Sunday, August 14, 2005

Bridge Pedal 2005


Train crossing
(photo by K. Urner, Olympus Stylus 500)


I was among the first to start this year (6:30 AM). Mayor Tom Potter, Congressman Earl Blumenauer, and Dick Gibson of Providence (whom I know from meetings) gave short speeches. The organizers expressed their fond hope that we'd have no broken bones this year.

Gayle had a bike accident involving a ped and broke her collar bone last year, fortunately very close to the ER at Legacy Emanuel. With something like 18K riders and walkers doing complicated criss-crossing routes, such accidents are always a possibility.

My chain came off two seconds into the course (not propitious) but the rest of the ride was fairly stress free. The bridges were beautiful. We crossed them in the following order: Morrison, Sellwood, Hawthorne, Ross Island, Marquam, Burnside, Broadway, Fremont, St. John's, Steel.

I met up with Larry and Chris and their son Greg (visiting from Russia) atop the Marquam, and just by chance with Sam and LaJean, who'll be giving the Wanderers presentation this coming Tuesday. Sam accompanied Bucky on a trip to the Philippines in the early 1970s, which would've been when I was there, still a high school student (Imelda Marcos made sure Sam and Bucky got some better shoes).

Congressman Blumenauer promised the new transportation bill will be good for cyclists, and that Portland serves as a national model for a bike friendly town. Gothenberg was even friendlier though, with all those wide divided sidewalks (peds and bikes each get a lane, so there's less contending with buses and cars for a slice of asphalt).

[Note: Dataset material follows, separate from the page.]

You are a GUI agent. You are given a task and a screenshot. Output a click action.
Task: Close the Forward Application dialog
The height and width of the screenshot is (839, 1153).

Total miles on my odometer (including the distance to/from the event): 38.4.

Sunday, August 07, 2005

Lost Lake


Lost Lake
(photo by K. Urner w/ Olympus Stylus 500)

Friday, August 05, 2005

Gibson BizMo


Dawn w/ OSCON sponsor's business mobile
(photo by K. Urner, Olympus Stylus 500)

At some point in all this OSCON business, I attented a Ruby for Java Programmers session, which was very well done. Having studied Java enroute from FoxPro to Python, and being these days a student of Ruby (albiet a very beginning one), I found this bridge useful/meaningful. Check the OSCON 2005 schedule for the name of the presenter, room number, and so on.

Last day of OSCON 2005

I grabbed the 75 bus this AM and got to OSCON early -- plenty of time for coffee and baked goods, conversation with a Perl programmer from Denmark. He asked what I spoke about (my name badge indicates I'm a speaker) and I explained about the Fuller School, how I'm a big fish in a small pond, how open source has facilitated our work enormously and on many levels.

Keynotes:

Asa Dotzler discussed a perennial topic: how Linux might do more to help Regular People on laptops and desktops, even while keeping it a kick ass system for developers.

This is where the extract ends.